▶ [What is required] Gather each line of the records below that contains the string "pixels". Case counts.
========================================
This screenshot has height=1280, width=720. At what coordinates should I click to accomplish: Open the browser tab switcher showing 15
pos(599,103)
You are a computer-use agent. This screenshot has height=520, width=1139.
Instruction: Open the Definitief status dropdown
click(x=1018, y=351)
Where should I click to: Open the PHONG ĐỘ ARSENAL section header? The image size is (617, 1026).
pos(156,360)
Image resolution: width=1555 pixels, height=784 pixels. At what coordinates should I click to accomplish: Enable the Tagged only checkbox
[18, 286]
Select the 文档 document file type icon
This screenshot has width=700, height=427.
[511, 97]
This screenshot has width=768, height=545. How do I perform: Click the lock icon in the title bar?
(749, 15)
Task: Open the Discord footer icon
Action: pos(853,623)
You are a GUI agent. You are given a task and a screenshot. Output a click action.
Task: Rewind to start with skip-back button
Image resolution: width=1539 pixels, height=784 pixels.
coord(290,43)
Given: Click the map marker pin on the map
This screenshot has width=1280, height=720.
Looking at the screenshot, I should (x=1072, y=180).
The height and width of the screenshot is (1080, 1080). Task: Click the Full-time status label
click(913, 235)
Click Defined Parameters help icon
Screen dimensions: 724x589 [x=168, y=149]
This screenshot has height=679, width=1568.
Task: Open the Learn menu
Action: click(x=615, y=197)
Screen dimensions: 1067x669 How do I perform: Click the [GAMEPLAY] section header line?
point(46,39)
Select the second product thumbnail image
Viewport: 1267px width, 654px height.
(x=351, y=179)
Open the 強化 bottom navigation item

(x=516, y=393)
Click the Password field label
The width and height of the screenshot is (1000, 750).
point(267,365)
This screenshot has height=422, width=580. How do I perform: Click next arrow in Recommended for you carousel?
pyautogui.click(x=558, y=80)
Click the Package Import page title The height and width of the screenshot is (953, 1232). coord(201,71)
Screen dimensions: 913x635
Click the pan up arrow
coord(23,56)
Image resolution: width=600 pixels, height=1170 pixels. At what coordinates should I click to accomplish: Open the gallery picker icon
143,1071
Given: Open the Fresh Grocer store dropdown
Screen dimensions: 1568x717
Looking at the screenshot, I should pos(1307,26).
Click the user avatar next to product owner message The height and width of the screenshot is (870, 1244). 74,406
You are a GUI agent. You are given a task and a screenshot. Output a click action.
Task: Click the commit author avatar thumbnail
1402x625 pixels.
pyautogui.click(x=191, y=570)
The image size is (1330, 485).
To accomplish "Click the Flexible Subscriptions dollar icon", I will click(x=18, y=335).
========================================
▶ [Full response]
Image resolution: width=1555 pixels, height=784 pixels. At what coordinates should I click to accomplish: Enable the Tagged only checkbox
Image resolution: width=1539 pixels, height=784 pixels.
Image resolution: width=600 pixels, height=1170 pixels. At what coordinates should I click to accomplish: Open the gallery picker icon
1402x625 pixels.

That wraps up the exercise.